Das Geheimnis des Poldermodells lautet denn auch einem niederländischen Ökonomen zufolge so: "Den herrschenden Eliten ist es gelungen, eine Ökonomie des gegenseitigen Einverständnisses zu installieren, bei der die oppositionelle Rolle der Gewerkschaftsbewegung aufgehoben wurde."

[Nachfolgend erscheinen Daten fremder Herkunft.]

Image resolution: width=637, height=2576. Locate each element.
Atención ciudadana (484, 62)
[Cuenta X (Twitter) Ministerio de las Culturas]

Von 1989 an war Kok Finanzminister in einer Großen Koalition mit den Christdemokraten. In dieser Eigenschaft leitete er einen rigiden Sparkurs ein, kürzte die Renten und senkte die Steuern für die Unternehmer. "Die Basis reagierte mit Wut und Protest. Parteibüros wurden in Brand gesetzt, Zehntausende von Parteibüchern zurückgegeben. Die Gewerkschaften drohten mit Streik. Die Provinzialwahlen gingen verheerend aus ... Kok blieb auch unerschütterlich, als 1994 die Wahl bei Verlusten von über 20 Prozentpunkten für die Koalitionsparteien zu einem einzigen Debakel wurden. Die Sozialdemokraten verloren an die Rechtspopulisten, an Grüne und an neue Rentnerparteien", beschreibt Franz Walter in der Zeit die Reaktionen, nicht ohne Bewunderung für die Standhaftigkeit Koks.
"Auch als Kabinettschef [der Kok trotz Wahldebakel geworden war] spendete Kok dem niederländischen Volk keinen Trost. Er kündigte weitere Lohn- und Rentenkürzungen an. Im übrigen koalierte er jetzt mit den früheren Erzfeinden der Sozialisten, den marktradikalen Rechtsliberalen. Damit hatte er die gesellschaftlichen Träger des niederländischen Bündnisses für Arbeit auch in die politische Entscheidungsstruktur hineinvermittelt. So konzentrierte er Politik und Wirtschaft, während in Deutschland das gewerbliche Bürgertum politisch außen vor ist."